As a class, you are already guaranteed the chance to be pioneers in several different ways. Just before you get to the rose garden in the oval here in front of the Chapel, a huge new building is going up behind the trees, just off our main West Campus quad. In fact, it's several buildings--we call it the West-Edens Link, because it is designed to connect all the residence halls on West Campus with a set of new residence halls and great social spaces. And it is scheduled to be ready for occupancy in August 2002.
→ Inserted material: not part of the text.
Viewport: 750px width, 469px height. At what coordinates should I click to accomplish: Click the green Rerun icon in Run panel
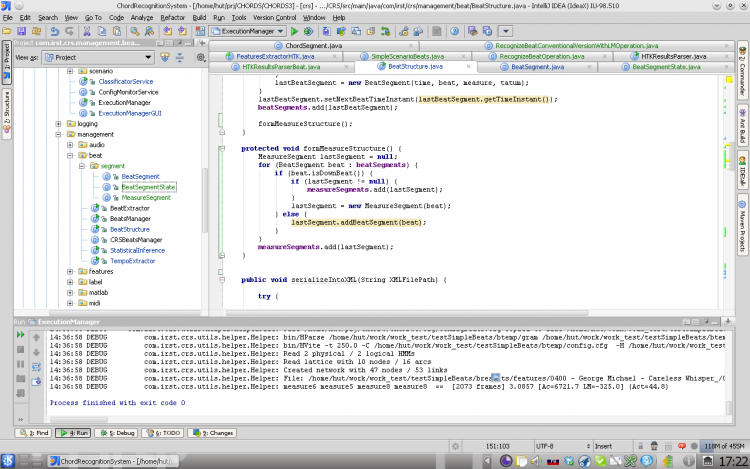pos(21,336)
That means that your class will be the first class to move together from East Campus onto West Campus and inaugurate a new way of living at Duke. You will be the pioneers who get to figure out how to use these new spaces, make them livable, make them your own. This year, you'll have a chance to participate in decisions about how that space will be used, and then you'll be the first ones to enjoy it and to set the patterns for many classes to come....

Another way in which your class will pioneer is in building new ties with our neighbor university only 11 miles away in Chapel Hill. Nobody expects the fierce athletic rivalries to dissipate; Carolina will still be our major rival in almost every sport. But it has always seemed a shame that only graduate students and faculty take advantage of the intellectual opportunities at our neighboring university, one of the finest public universities in the nation.

For the first time this year, a bus now goes back and forth regularly between West Campus and Chapel Hill, every half hour all day and into the evening. This means that you can now easily do something that your predecessors rarely did: You can take classes or seminars at UNC to complement the academic offerings at Duke.... The bus is for everyone on both campuses, faculty, students and staff, and I encourage you to use it soon.... I hope you'll serve as pioneers in finding your way westward to double the array of opportunities available in your university education.

Finally, one of the most crucial places where your pioneering spirit matters is in carrying out one of the main goals of Duke University's new strategic plan: to find new "creative ways to promote values of diversity and make the climate more welcoming for all members of the community." We believe... that the best living and learning environment includes people of diverse backgrounds on many dimensions--ethnic, religious, socio-economic, in terms of race and sexual orientation and culture and geography. But having all those diverse folks around doesn't do your education any good unless you take advantage of it--learning from people whose experiences are quite different from your own, opening your mind to the possibilities of being human in very diverse ways.

We need to find new pathways through this uncertain realm we call diversity. It can be contentious, tense and sometimes scary; but the rewards of having the courage and commitment to explore that territory can be great. And we very much need your help in doing so. That means being willing to take some risks, which is part of all pioneering; but we cannot make these valuable things happen to you; you must be part of making them happen yourself, and all of us will benefit.

Members of the Class of 2005, as you break new ground and sow new seeds at Duke, we hope you will find this climate conducive to your flourishing as a person. There are many people here who are eager to help you flourish. They include other students, faculty members, advisors and administrators. I urge you to take advantage of their advice, their interest, their support.

The pioneering journey we call a university education will be challenging; it will occasionally be exhilarating and occasionally exhausting, but it will stretch your mind in ways that it has never been stretched before--in ways that should ultimately be pleasurable and rewarding for the rest of your life. I look forward to sharing this journey with you, and I wish each and every one of you all the best along the way.